如果是RNA病毒,则需在扩增之前进行反转录,即提取病毒RNA,加入反转录酶合成CDNA 后,再进行PCR扩增,称为RT-PCR。为确保PCR反
应的特异性扩增,可采用套式PCR或套式RT-PCR。
为提高检测的敏感性,荧光定量PCR技术也逐渐用于
病毒的检测和病毒的诊断。
2、核酸杂交
核酸杂交包括DNA杂交和RNA杂交。前者即
southen杂交,用于检测病毒DNA。DNA样本经限制
性内切酶消化、凝胶电泳、变性、转移到滤膜上,然
后用标记的病毒核酸序列探针检测结合到膜上的
DNA。
一种改良的方法,称为斑点杂交,可用于样本
中病毒核酸的快速检测。通过抽真空的方式将加在多
孔过滤进样器上的核酸样品,直接转移适当的杂交滤膜上,然后再按如同Southern印迹杂交一样的方式同核酸分子进行杂交。由于在实验的加样过程中,使用了特殊设计的加样装置,使众多的待检核酸样品能够一次同步转移到杂交滤膜上,并有规律地排列成点阵。更适用于核酸样品的定量检测,而不是定性检测。
RNA杂交,即Northen杂交,用于病毒RNA的检测,基本过程与DNA杂交相似。

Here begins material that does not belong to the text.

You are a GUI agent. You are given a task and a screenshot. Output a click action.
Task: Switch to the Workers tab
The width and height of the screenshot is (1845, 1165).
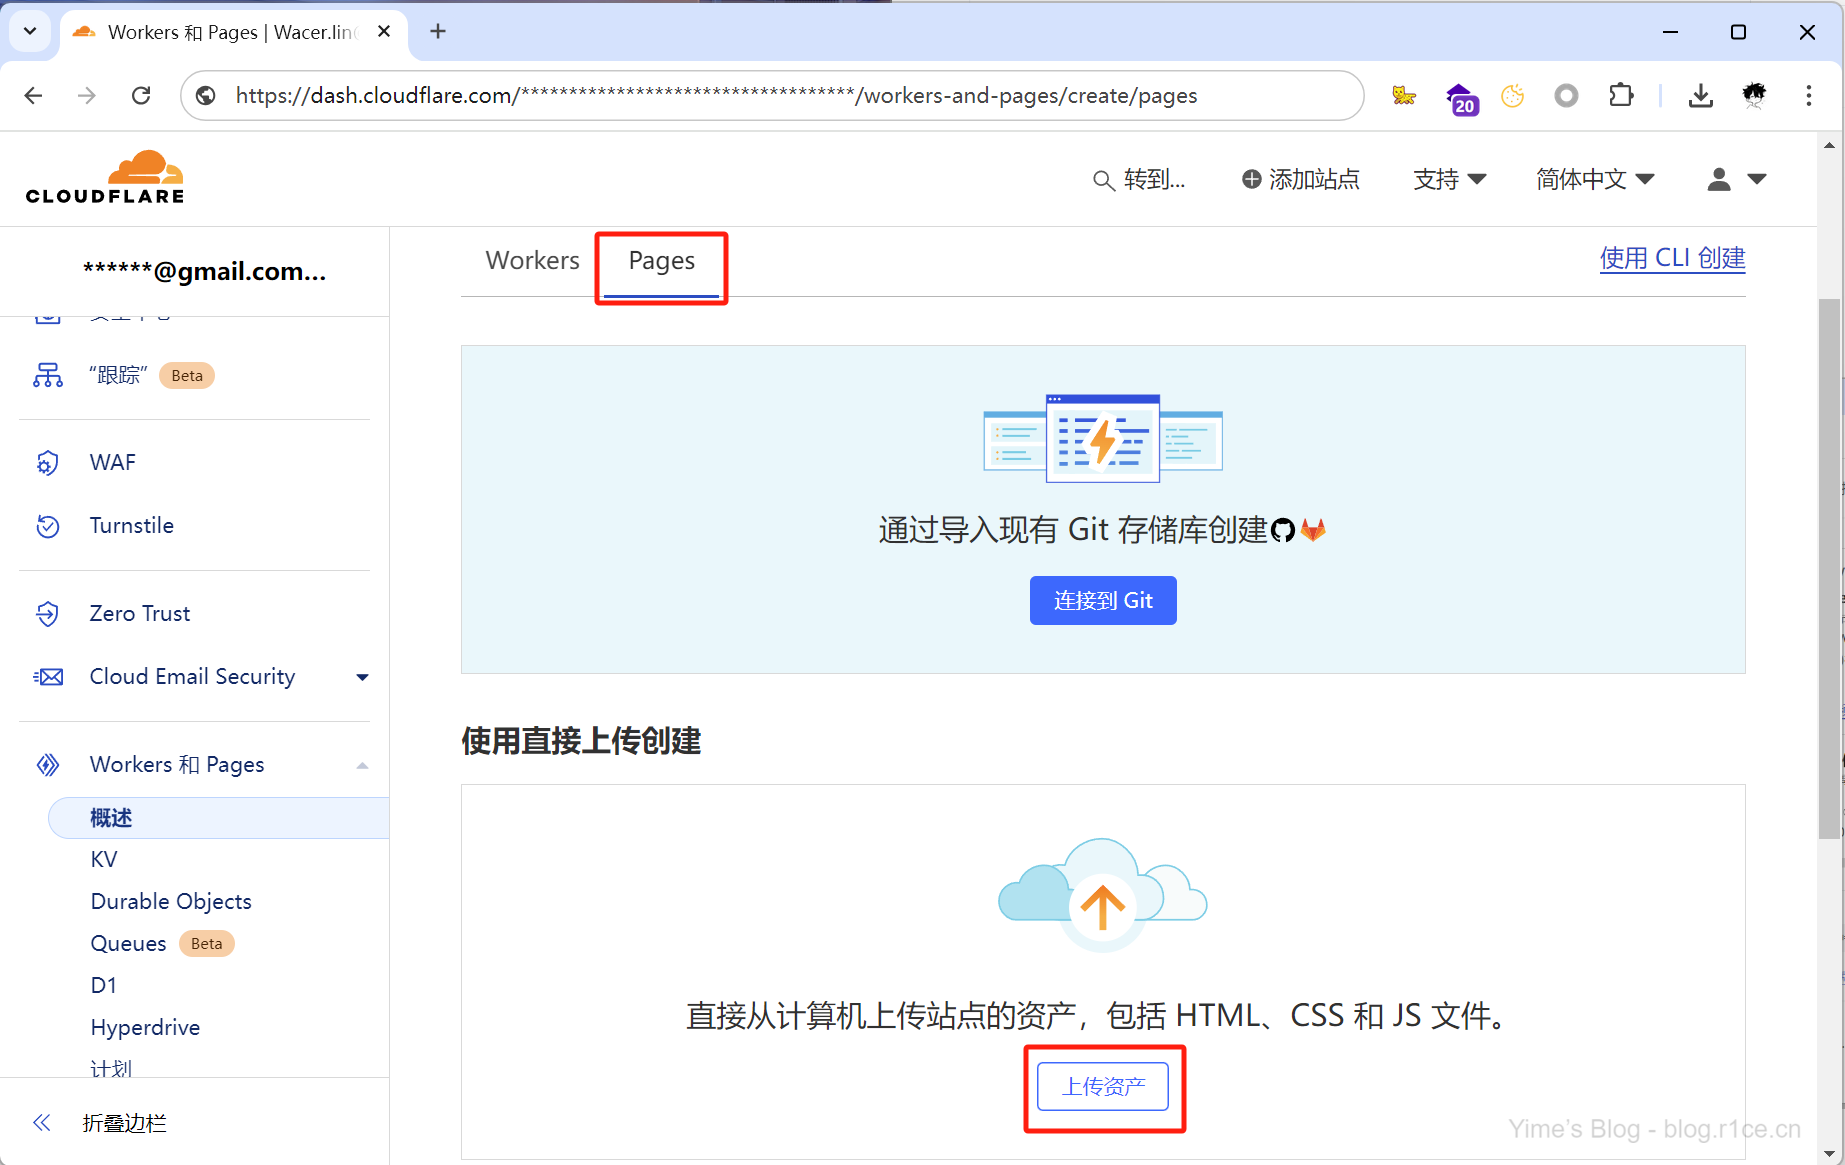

核酸杂交技术可用于细胞、组织中的病毒基因或转录本的定位检测,即称为原位杂交。
3、DNA芯片
该技术是一类新型的分子生物学技术。是将病毒DNA片段有序地固化于支持物的表面,组成密集二维分子排列,然后与已知标记的待测样本中靶分子杂交,通过特定的仪器比如激光共聚集扫描或电荷偶联摄影像机对杂交信号的强度进行快速、并列、高效地检测分析,从而可检测样品中靶分子的数量。该技术可用于大批量样本的检测和不同病毒病的鉴别诊断。
第二节病毒感染的预防与治疗
一、病毒感染的预防工作是一项综合性工程
例如,对于养猪场来讲,做好猪群的饲养管理,降低或避免猪群应激发生,创造并保持一个良好的猪只生长环境,猪舍干燥、卫生、要定期消毒。做好猪舍通风换气、正确合理控制猪群密度,注意冬季保暖,夏季降温。按照不同日龄猪只需求,供给营养齐全、平衡的优质饲料。推进全进全出制饲养方式,从而减少或避免猪群间、母仔间的感染机会,有条件的规模猪场也可推行早期断奶隔离技术,以切断垂直感染。加强检验检疫和免疫接种,定期进行抗体的监测,尽早发现潜在感染风险。
除上述5个环节以外,还必须执行严格的生物安全措施。其中心思想是严格的隔离、消毒和防疫,其关键控制点在于对人和环境的控制,建立起防止病原入侵的多层屏障,使动物只生长处于最佳状态的生产体系。(例如,场址的选择、严格的进出场消毒措施,综合防疫内外场地的消毒,隔离带的设置等等。)